Bible Reading for January 31 – Exodus 4-6

Home > Updates > Bible Reading for January 31 – Exodus 4-6

Is there anyone we can believe anymore? As the impeachment trial goes on, and as different lawyers make mutually exclusive claims, how can we possibly know who is telling the truth? And as yet another Federal election season is upon us, we’ll hear all sorts of candidates making improbable promises and attacking their opponents with ever-increasing venom. For whom should we vote? And once they get into office, how do we know they’ll be able, or even willing, to keep their promises?

It’s easy in times like these to fall into cynicism, to believe that everyone is lying. And the more times we are disappointed, the harder it is for us to believe that anyone can be trusted. That seems to be the situation in which the Israelites found themselves in Exodus 6:9 – their spirits had been broken so severely that they couldn’t muster up any hope in Moses’ promises of deliverance.

But the good news is that when God makes promises, we can believe Him. And why? Because of Who He is – the Lord. The name God uses for Himself means something like, “The One Who Is,” or “The Self-Existing One.” God’s existence doesn’t depend on anyone or anything else because He made everything else that exists.

And this Almighty Creator has made promises to people throughout history. In verse 4, He reminds the people of the promises He made to Abraham, Isaac, and Jacob, and the mention of their names should have given the people hope for the future. For after all, God had told the Patriarchs that He would make their descendants into a great nation – and at the time of Moses, the children of Israel had come to comprise 600,000 men, not counting women and children (see Exodus 12:37). They themselves were thus living proof that God is faithful to His Word.

And God would indeed go on to keep the rest of the promises He made in today’s passage. He would release the people from slavery in Egypt, by accomplishing mighty miracles (v. 6). And He would bring them to the land of Canaan, as He promised Abraham, Isaac, and Jacob (v. 8). Yes, ours is a promise-keeping God, a God we can trust.

And that’s important because of the last promise He made to the people – that He would take them to be His own people, and that He would become their God. That is a promise He still extends to all who will shake off our cynicism and trust in Him, accepting the sacrifice Christ made on our behalf and bowing the knee to Him as Lord.

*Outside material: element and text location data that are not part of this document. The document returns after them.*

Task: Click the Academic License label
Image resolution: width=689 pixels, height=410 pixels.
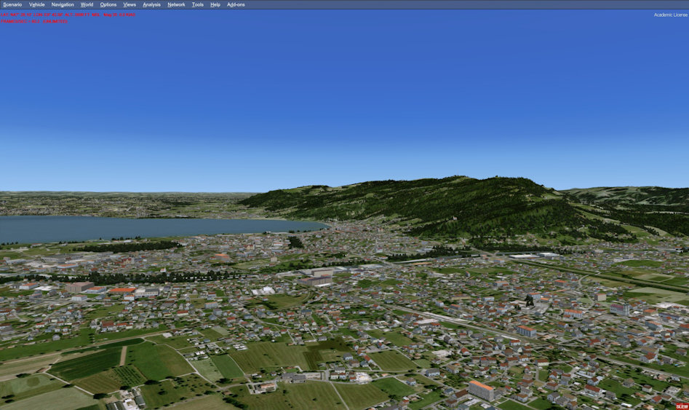Action: [669, 15]
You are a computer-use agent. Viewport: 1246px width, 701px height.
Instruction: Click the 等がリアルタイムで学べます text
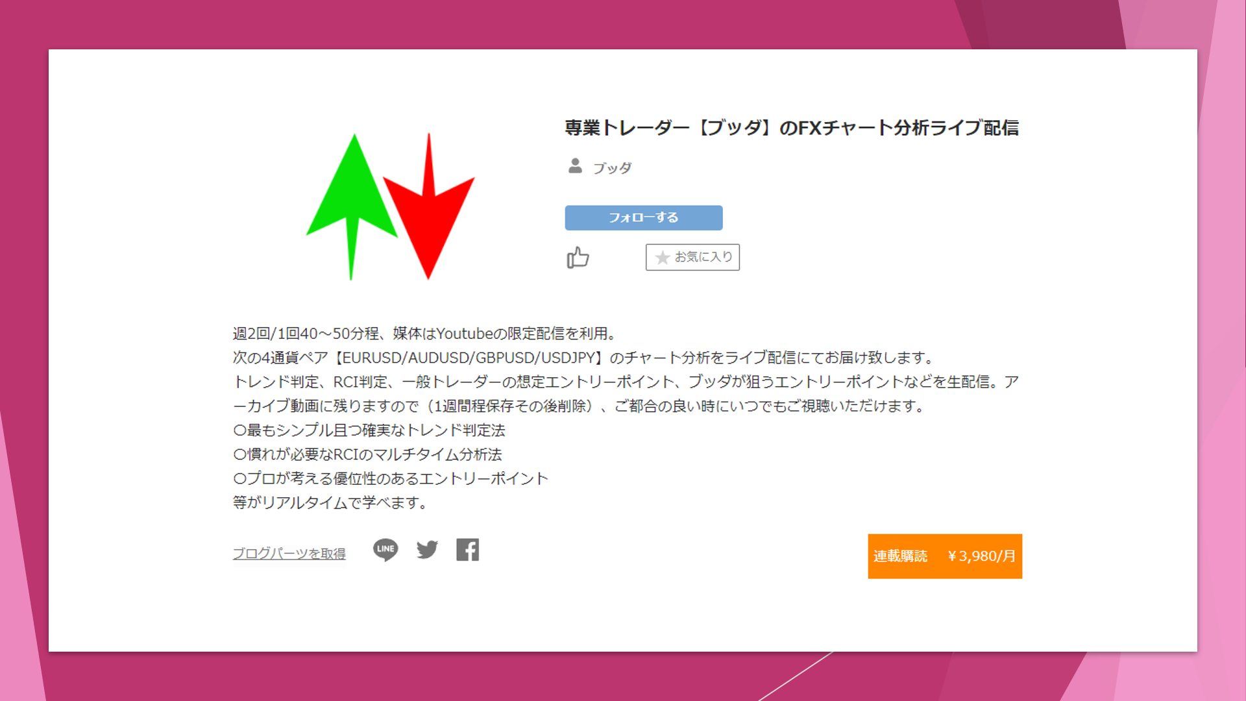click(330, 502)
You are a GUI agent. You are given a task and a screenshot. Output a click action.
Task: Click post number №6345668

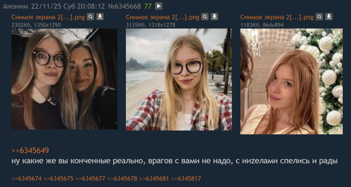[x=124, y=6]
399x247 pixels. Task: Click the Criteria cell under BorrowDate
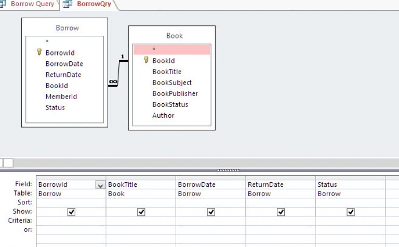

Will we take Him at His Word, and give ourselves to the One Who made us for His glory?

Exodus 6:2-9 (ESV)

2 God spoke to Moses and said to him, “I am the LORD.
3 I appeared to Abraham, to Isaac, and to Jacob, as God Almighty, but by my name the LORD I did not make myself known to them.
4 I also established my covenant with them to give them the land of Canaan, the land in which they lived as sojourners.
5 Moreover, I have heard the groaning of the people of Israel whom the Egyptians hold as slaves, and I have remembered my covenant.
6 Say therefore to the people of Israel, ‘I am the LORD, and I will bring you out from under the burdens of the Egyptians, and I will deliver you from slavery to them, and I will redeem you with an outstretched arm and with great acts of judgment.
7 I will take you to be my people, and I will be your God, and you shall know that I am the LORD your God, who has brought you out from under the burdens of the Egyptians.
8 I will bring you into the land that I swore to give to Abraham, to Isaac, and to Jacob. I will give it to you for a possession. I am the LORD.'”
9 Moses spoke thus to the people of Israel, but they did not listen to Moses, because of their broken spirit and harsh slavery.